November 14th, 2008Others disagree but I believe there is reasonable evidence to suggest that illness of any description is the domain of the upset mind and bottled up emotions. I’ve read numerous books that give detailed descriptions of common ailments aligned with equally common negative mindsets.
One of my favourite motivational CD’s comes from Dr Wayne Dyer. He describes being on a book tour and being collected by a driver who was full of flu. He blesses her when she sneezes but quickly upsets her when he remembers that it has been 25 years since he was last ill.

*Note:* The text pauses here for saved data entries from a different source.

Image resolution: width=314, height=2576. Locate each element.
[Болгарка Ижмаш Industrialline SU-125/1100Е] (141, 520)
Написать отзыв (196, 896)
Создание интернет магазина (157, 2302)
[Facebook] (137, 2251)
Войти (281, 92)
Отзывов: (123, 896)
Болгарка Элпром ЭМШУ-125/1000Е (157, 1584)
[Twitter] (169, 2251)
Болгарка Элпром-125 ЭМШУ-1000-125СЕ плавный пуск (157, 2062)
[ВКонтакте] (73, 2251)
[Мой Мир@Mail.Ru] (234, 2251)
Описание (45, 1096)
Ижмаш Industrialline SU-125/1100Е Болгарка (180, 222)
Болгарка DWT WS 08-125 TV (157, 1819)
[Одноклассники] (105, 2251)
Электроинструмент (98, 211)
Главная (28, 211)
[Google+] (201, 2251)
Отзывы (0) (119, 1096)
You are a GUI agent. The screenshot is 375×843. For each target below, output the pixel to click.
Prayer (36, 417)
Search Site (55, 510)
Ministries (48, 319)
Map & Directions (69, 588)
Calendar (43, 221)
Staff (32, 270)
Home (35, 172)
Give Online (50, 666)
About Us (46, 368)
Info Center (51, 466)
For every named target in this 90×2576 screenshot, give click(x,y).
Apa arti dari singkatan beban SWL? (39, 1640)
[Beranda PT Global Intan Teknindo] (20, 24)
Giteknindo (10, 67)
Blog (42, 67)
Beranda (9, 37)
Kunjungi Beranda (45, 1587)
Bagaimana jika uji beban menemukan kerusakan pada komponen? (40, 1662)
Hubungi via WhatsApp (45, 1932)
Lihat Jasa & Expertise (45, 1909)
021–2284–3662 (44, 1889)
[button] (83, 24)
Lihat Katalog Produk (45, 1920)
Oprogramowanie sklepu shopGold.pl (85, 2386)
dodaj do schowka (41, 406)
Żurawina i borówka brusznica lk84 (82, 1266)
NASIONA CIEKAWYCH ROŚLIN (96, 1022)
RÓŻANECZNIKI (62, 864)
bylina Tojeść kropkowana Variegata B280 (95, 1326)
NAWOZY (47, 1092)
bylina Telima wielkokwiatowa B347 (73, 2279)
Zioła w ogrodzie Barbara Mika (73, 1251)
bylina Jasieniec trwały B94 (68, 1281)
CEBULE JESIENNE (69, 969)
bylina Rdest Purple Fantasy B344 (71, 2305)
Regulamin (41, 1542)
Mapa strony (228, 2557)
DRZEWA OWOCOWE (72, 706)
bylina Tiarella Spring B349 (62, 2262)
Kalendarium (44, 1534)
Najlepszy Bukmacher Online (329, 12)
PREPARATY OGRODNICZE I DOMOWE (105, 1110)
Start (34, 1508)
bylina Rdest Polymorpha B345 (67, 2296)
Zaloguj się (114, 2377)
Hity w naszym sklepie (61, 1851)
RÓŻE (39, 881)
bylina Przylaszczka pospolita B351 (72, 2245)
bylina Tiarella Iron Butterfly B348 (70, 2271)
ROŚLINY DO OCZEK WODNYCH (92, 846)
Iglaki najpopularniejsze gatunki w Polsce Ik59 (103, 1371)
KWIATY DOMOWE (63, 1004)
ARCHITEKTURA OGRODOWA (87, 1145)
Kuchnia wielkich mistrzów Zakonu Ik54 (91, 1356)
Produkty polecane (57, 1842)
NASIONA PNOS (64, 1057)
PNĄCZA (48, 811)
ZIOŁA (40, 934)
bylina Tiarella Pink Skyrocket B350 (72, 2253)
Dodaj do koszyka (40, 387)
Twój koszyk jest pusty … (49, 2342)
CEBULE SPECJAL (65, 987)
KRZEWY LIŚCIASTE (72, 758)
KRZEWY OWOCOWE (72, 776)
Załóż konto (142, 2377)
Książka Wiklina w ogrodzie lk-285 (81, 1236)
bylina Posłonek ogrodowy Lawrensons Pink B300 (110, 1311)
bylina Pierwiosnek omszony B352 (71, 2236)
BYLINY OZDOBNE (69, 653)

They enter into a debate about illness – something she regards as random. He concurs that viruses exist and that they can cause severe illness but only if someone agrees to accept a viral attack on their body.
The first time I heard this anecdote I was striding upwards on the steepest gradient and fastest walking speed on my treadmill. I had a gym which was surrounded by framed posters of Madonna and all of her reinventions including concert images, publicity shots as well as fitness photos of her jogging in Central Park.
I absolutely love Madonna’s arms – their strength and leanness is enormously appealing to me. She blends muscularity with flexibility and femininity in an extraordinary amalgamation of what the female form can achieve in its pursuit of health and longevity. Her strength in all areas of her life is evident in the conditioning of her body.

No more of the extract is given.